Looking at where money given to Internet providers has gone in the past makes the idea that ISPs would reinvest larger profits back into their services questionable. Most ISPs are public companies who answer to their shareholders, who have financial stakes in their success. Most likely, at least a large part of an influx of funding would be distributed to shareholders. An influx of cash to Internet Service Providers has happened before where the government gave grants for network upgrades, and little to none of the funding actually went towards network improvements - though company executives had larger than usual bonuses for the years following. The idea that ISPs are in any sort of need of extra funding is questionable in and of itself due to the profit margins we’ve seen through their history. Most of the cost of running a network is in the geographic installation, rather than the day-to-day maintenance.
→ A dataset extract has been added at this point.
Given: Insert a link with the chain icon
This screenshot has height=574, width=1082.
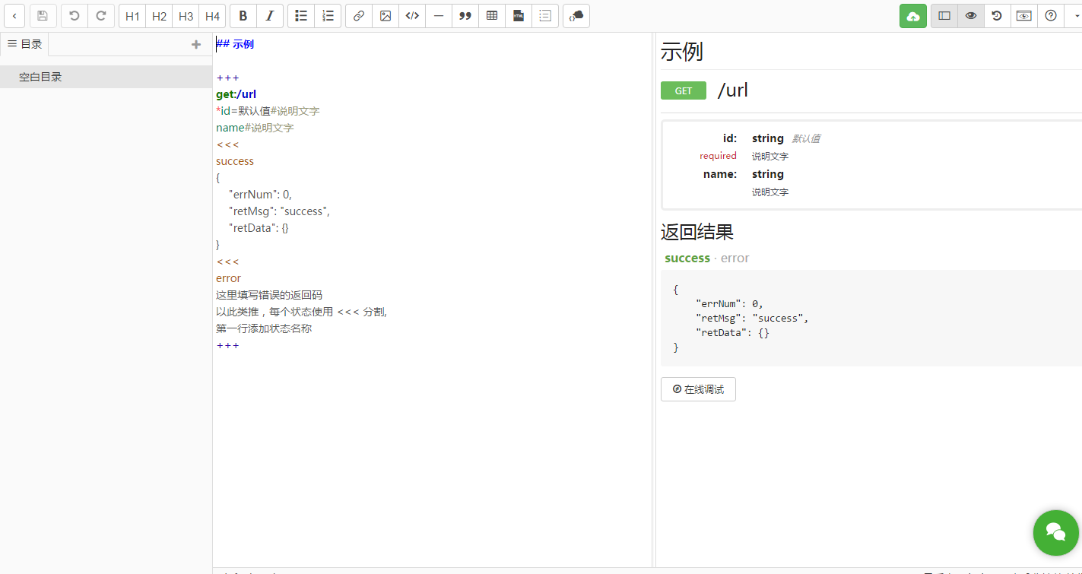Looking at the screenshot, I should click(359, 16).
Not to mention, ISP spending has actually fallen since 2007 (to 2014) per percentage of revenue.

Money that online services need to pay to ISPs for delivering their content is money that online services are unable to invest back into themselves. What this means for consumers is either higher costs for the same service, if online services choose to pass those costs on to their customers, or fewer improvements and fewer new features in the services they use. In a world where Internet service providers charged online services for bandwidth - which in reality, online services are already paying for, just not on the consumer ISP end - it’s far more expensive to build an online service. In the end, this is bad for consumers because it limits the competition that can develop when it comes to high-bandwidth services. Internet providers have used the argument that by charging high-bandwidth online services more for transporting their data, they can charge their customers less. In reality, customers are more likely to end up paying the same, if not more for their Internet when factoring in the cost of online services, even though their Internet connection could cost less.
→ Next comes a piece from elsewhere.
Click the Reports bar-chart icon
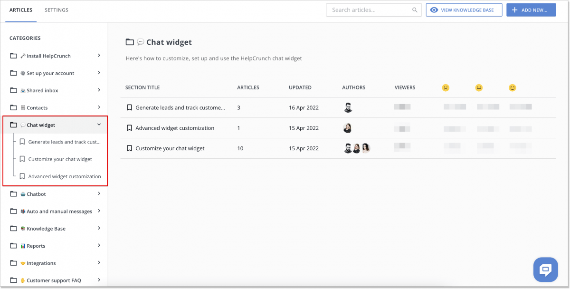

The fact is, the vast majority of companies are not Internet service providers. While Internet service providers need to continue to invest in their networks in order to deliver content to their customers, there’s too great a risk in allowing them to become the gatekeepers to the Internet. The shipping company analogy - where service providers should be able to charge companies more for moving their data and companies will pay for it if they need it - breaks down here. Access to goods and services is important, but waiting an extra week for an online purchase is nothing more than an annoyance (and where it is, there is a local option). Access to information needs to be equal.